Marks & Spencer CEO Steve Rowe may struggle to live down the “Mrs M&S” moniker he used to describe the retailer’s average customer at its full-year results earlier this week.
Mrs M&S is in her 50s and shops at Marks & Sparks 18 times a year, likes wardrobe staples such as cardigans – and, crucially, M&S is going to fall in love with her again, Rowe promised.
Cue a social media storm lambasting the M&S CEO for his “patronising” analysis of his customer base. But what’s been overlooked on Twitter and elsewhere is that there was more to Rowe’s analysis: he also said 42% of customers were men; and that 22% of M&S shoppers were under 35, though they only account for a mere 10% of sales.
On food in particular, Rowe’s analysis was considerably more nuanced than the Mrs M&S faux pas suggests.
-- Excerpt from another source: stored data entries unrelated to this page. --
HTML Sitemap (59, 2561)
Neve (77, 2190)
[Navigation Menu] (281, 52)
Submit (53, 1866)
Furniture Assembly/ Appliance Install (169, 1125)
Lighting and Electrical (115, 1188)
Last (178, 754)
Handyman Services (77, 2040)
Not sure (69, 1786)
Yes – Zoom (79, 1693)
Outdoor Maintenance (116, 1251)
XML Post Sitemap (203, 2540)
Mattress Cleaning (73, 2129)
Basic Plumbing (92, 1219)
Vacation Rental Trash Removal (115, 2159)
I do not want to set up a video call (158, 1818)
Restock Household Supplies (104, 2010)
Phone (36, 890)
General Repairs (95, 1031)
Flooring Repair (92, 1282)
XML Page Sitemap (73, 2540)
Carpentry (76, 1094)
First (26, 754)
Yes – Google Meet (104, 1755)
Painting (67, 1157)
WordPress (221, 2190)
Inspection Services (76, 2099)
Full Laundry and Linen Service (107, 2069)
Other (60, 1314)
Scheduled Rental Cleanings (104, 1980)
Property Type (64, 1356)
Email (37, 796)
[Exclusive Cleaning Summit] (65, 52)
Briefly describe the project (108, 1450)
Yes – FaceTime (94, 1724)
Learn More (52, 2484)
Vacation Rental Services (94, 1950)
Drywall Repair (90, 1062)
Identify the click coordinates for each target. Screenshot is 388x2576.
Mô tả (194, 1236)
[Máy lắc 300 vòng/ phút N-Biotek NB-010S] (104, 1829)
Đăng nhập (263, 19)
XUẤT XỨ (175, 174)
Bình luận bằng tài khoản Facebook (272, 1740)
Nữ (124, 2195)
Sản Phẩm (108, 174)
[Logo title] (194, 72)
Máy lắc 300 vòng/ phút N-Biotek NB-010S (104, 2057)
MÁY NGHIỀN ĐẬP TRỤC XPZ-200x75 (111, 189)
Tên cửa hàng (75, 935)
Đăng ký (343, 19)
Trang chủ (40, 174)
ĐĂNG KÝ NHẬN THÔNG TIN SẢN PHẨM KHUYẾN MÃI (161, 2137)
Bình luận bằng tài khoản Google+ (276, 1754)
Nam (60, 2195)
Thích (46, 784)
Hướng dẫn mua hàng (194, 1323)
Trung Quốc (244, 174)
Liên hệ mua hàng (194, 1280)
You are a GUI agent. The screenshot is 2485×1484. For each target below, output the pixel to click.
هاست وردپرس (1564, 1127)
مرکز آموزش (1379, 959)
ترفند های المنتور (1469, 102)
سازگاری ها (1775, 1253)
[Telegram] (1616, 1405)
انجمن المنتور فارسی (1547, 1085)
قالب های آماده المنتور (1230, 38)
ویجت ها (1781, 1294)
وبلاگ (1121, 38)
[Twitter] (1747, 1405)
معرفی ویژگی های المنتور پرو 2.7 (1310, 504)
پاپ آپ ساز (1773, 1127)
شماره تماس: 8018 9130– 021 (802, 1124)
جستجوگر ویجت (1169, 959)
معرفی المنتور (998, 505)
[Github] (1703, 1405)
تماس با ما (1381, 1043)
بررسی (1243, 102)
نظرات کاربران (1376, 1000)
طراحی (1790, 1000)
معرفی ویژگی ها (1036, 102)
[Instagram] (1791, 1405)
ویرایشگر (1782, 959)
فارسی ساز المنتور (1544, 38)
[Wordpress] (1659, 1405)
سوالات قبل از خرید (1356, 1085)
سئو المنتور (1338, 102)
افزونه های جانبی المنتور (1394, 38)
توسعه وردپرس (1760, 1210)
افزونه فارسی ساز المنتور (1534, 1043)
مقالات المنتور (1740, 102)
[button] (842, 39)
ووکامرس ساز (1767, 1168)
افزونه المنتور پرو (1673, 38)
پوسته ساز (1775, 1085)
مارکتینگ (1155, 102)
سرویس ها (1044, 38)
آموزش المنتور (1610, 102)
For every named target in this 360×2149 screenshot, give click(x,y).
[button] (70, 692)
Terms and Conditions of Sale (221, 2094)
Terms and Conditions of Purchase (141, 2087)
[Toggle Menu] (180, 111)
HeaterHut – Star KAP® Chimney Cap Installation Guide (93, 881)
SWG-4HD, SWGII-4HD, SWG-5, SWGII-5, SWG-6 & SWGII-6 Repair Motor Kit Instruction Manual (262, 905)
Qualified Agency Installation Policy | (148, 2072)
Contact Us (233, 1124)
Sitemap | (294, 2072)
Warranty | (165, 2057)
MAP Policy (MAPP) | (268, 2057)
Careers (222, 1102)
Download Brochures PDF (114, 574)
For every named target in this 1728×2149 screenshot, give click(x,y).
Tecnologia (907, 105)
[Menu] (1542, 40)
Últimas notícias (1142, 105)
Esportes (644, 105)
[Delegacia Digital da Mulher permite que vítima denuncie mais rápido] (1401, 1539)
Thirty-two million customers shop for food at M&S every year, he explained, of which a ‘core’ of seven million shop 11 times a year and spend £19 per trip, while 22 million ‘occasionals’ call in only four times and spend £9 a trip. Then there’s the ‘top’ three million, who love M&S food so much they go to the retailer’s upmarket foodhalls 75 times a year and spend £14 each time. Indeed, 10% of those ‘top’ buyers enjoy the convenience, quality, integrity and newness enough to pop in ‘five or six times a week’, Rowe said.
It’s enough to make you dream big: as Rowe explained, if he could just find a way to get all 32 million customers to go to M&S one extra time a year, it would generate an addition half a billion pounds in sales.
Of course, food is the least of Rowe’s problems – it’s the clothing business he needs to turn around most urgently, and appealing to Mrs M&S and her love of sensible cardigans may well be the key to that.
Doing so won’t be easy – or quick, as Rowe himself acknowledged, to some dismay in the City. But his straight-talking, pragmatic and honest approach to talking about M&S’s challenges have impressed many this week. If Rowe can translate this into straight-talking, pragmatic and honest quality and ranging, Mrs M&S may well be persuaded to pop in more frequently in future.